__Work to be completed__
What is needed is an exact copy of the data that follows.

[Data extracted from a collection]
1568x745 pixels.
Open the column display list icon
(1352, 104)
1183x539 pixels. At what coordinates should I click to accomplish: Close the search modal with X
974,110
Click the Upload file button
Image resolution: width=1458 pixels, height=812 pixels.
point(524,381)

__Reply to the task__
1568x745 pixels.
Open the column display list icon
(1352, 104)
1183x539 pixels. At what coordinates should I click to accomplish: Close the search modal with X
974,110
Click the Upload file button
Image resolution: width=1458 pixels, height=812 pixels.
point(524,381)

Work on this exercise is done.